林さん:よかったことは、飲み会がなくなったことです。健康診断で肝臓の値がよくなりました。飲んで盛り上がってもたいてい記事にならないようなアイデアだったり、むしろ飲み過ぎて何も憶えてない、恥ずかしいことをしてしまった、勢いでよその媒体の悪口を言った、酔ってポエムをTwitterに書く、などマイナスが多かったので。イベントなどでは登壇してしゃべるのが30分なのに、打ち上げで6時間飲んで帰りのタクシー代でギャラが消えることもなくなりました。
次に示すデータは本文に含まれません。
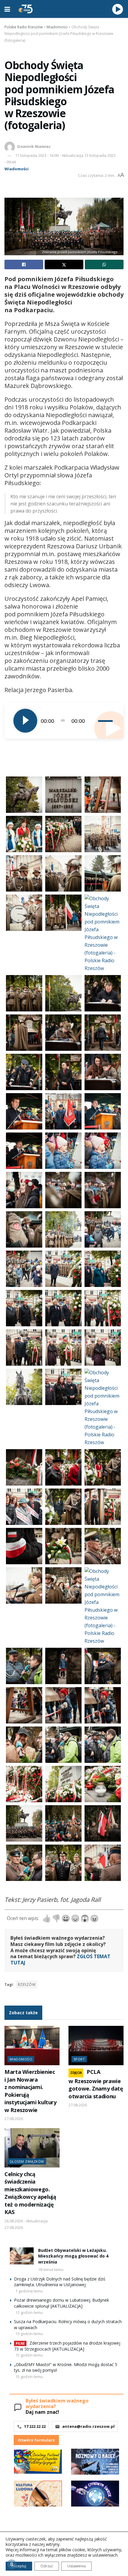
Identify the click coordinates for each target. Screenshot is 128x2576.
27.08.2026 (13, 2118)
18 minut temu (50, 2269)
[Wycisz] (93, 721)
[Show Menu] (7, 9)
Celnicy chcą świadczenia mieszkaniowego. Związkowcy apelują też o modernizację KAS (30, 2192)
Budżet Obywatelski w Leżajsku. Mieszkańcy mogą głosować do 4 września (73, 2256)
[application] (64, 721)
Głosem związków (27, 2161)
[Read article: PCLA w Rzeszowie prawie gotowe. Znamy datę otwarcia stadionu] (96, 2045)
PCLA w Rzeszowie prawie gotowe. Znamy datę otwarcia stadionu (95, 2084)
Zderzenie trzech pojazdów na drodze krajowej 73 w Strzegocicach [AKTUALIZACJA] (67, 2346)
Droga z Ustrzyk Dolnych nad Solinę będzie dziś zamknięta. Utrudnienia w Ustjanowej (59, 2282)
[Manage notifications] (11, 2564)
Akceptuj (19, 2566)
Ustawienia (76, 2566)
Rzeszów (26, 1984)
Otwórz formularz (36, 2440)
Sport (79, 2059)
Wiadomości (16, 168)
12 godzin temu (29, 2312)
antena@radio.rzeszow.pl (88, 2426)
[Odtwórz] (25, 721)
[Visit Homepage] (25, 9)
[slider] (106, 720)
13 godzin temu (29, 2333)
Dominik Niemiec (34, 146)
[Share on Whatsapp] (104, 264)
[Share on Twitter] (64, 264)
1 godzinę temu (29, 2291)
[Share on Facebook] (23, 264)
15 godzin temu (29, 2355)
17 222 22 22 (35, 2426)
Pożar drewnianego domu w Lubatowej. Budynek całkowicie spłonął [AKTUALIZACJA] (61, 2303)
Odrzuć (46, 2566)
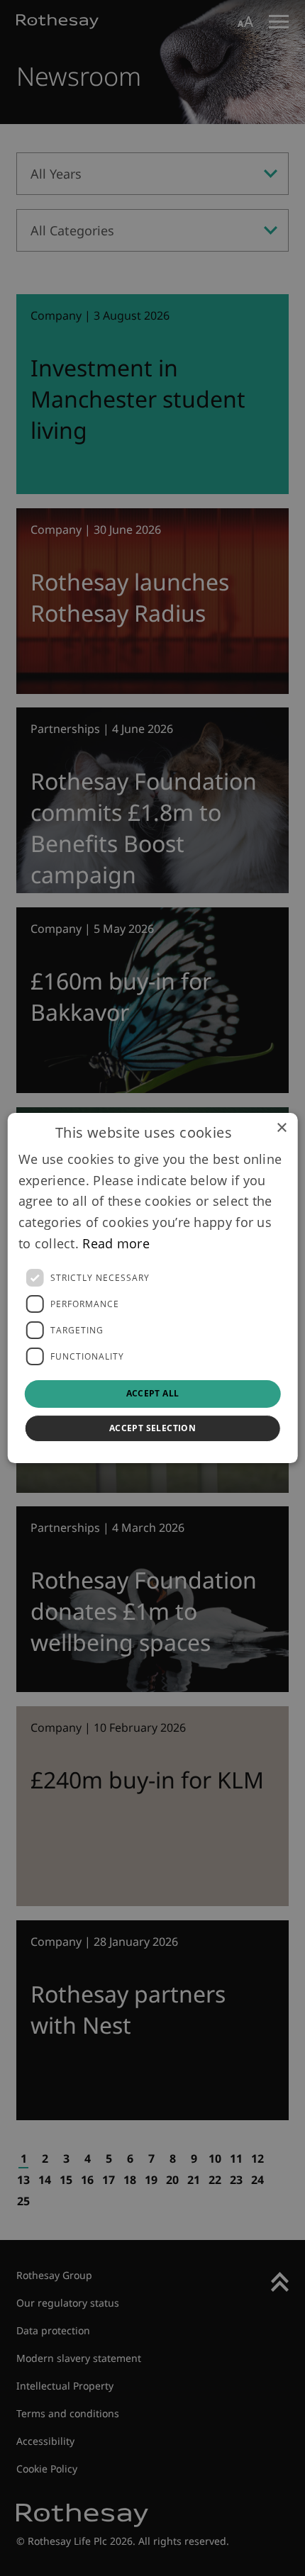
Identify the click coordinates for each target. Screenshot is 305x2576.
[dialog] (153, 1288)
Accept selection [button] (152, 1428)
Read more (116, 1243)
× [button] (281, 1128)
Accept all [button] (152, 1394)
とはいえ、どうしても飲みたかったので、公園でマジックハンドで距離を保ちつつ飲んだことがありました。ビールがほとんどこぼれて終わりました。

良くないのは、全部リモートで済まそうとするようになってしまったことでしょうか。一時期、取材記事の相手の写真がZoomのキャプチャばかりになったのでZoomのキャプチャ使用禁止令を出しました。

テレワークで飲み会がなくなってプラスの面も(写真はイメージです)

テレワークならではのトンデモ事態も

― 『テレワークの達人がやっているゆかいな働き方』には、「社内恋愛している2人の背景がいっしょで同棲がバレた」という、びっくりエピソードもありますね。そういった、「今だから話せるネタ」を教えてくださいますか?

林さん:同棲している二人は、ばれないようにひとりがバルコニーに出て会議をしていたらしいです。でもむちゃくちゃ不自然ですよね。

知り合いがリモート会議中、上司がスマホを持ってトイレに入ったと聞きました。ミュートせずに、しかもカメラをオフにしないで。それで何が見えたかは、その会社の人がみんな「……ううん」「なんというか……」と言葉を濁すので、そこから類推するしかありません。

物置のような照明がない部屋から会議に参加している人がいて、夕方になるとその人がだんだん見えなくなっていったことがありました。気がつくとひとりだけ真っ黒になっていました。でも、ワードの白い資料を画面共有すると、モニターの反射でその人がぼんやり浮かび上がりました。ネット越しに人の顔をオン・オフできるのはリモートならではだと思います。

あとは…タオル1枚巻いた奥さんらしき人が後ろを通り過ぎたことぐらいでしょうか。モニター越しでも見てはいけないものがあると、つい顔をそむけてしまいますね。

コロナ禍の終息が見えないなか、テレワーカーの数は増えているが、この勤務形態に満足している割合は6割程度だという。もし、テレワークに漠然と不満や不安を感じているなら、林さんの肩ひじの張らない取り組み方が参考になるのではないか。著書もあわせて読んでみると、光明が見えるかもしれない。

林雄司さん プロフィール
月間最高2千万PVのウェブメディア、デイリーポータルZ(DPZ)編集長であり、シリーズ累計150万部のベストセラー『死ぬかと思った』の著者。
1971年、東京都練馬区生まれ。埼玉大学教養学部卒業後、富士通グループのジー・サーチに入社。会社勤めの一方、インターネット黎明期の1996年に個人サイト「東京トイレマップ」「Webやぎの目」を立ち上げて雑誌やテレビで話題となる。ニフティに転籍後の2002年、個人サイトで培ったスピリットを生かし、DPZを立ち上げて編集長になり、現在に至る。2021年、東急メディア・コミュニケーションズに転籍。会社員でありながら多岐にわたる活動を続けている。